Most of all, bring a good, positive attitude.

“Women do two thirds of the world’s work.

Yet they earn only one tenth of the world’s income and own

less than one percent of the world’s property. They are

among the poorest of the world’s poor.”

-Barber B. Conable, Jr.

Below is a list of Scriptures to show the importance God places upon caring for the poor.

Deuteronomy 15:1-11 –

This of course deals with God establishing the new nation Israel after setting her free from slavery. God establishes the Sabbatical Year for canceling debts. God makes concern for the poor both individual and institutional. Institutionally, God prevents the development of a perpetual underclass through debt. Individually, God wants Israelites to be liberal and openhanded in their personal relationships with the poor (v8). Amazingly, through both individual and institutional concern for the poor Israel is given preeminence as a nation.

Questions: How do nations normally establish themselves as mighty and powerful?

In v4 when God says there should be no poor among you, do you think He still believes that?
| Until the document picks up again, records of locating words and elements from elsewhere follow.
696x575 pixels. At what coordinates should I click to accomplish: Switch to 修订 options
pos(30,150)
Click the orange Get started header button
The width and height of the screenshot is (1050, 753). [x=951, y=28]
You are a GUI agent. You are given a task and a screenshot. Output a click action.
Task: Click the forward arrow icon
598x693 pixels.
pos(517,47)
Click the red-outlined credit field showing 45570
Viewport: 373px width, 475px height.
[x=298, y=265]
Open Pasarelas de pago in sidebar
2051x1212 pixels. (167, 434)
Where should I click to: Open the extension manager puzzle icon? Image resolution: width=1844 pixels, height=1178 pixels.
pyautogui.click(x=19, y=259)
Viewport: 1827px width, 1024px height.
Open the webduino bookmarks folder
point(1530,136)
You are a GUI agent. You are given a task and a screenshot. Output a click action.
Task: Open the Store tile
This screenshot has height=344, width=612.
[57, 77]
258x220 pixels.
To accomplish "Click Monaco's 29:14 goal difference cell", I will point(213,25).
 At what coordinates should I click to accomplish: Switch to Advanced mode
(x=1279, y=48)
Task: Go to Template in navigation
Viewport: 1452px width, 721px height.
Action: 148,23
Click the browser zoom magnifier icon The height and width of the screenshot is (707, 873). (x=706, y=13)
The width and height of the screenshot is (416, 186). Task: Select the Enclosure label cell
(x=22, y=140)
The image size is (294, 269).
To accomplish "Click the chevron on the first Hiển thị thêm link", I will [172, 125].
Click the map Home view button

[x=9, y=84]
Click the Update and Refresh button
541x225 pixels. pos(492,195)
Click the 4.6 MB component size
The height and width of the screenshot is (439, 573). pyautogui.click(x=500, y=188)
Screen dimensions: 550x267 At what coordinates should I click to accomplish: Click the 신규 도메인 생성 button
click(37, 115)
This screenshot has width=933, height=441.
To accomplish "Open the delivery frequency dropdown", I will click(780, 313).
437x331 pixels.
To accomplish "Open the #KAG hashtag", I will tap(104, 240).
In saying that there will always be poor people, does God want us to just give up then?

Matthew 19:16-30

So many time the parable of the Rich Young Ruler is about the ruler giving up things, but Jesus does not ask him to give up possessions alone. Jesus says that to follow Him the ruler must sell his many possessions and then give to the poor. Initiating relationship with the poor is a prerequisite to Jesus for following Him. Our righteousness must also be accompanied with justice.

Questions: Do you think Jesus was serious in telling the ruler to sell his possessions and give to the poor?

Do you think Jesus is still serious about the wealthy being in relationship with Himself and the poor?

What is Jesus saying about the fulfillment of possessions?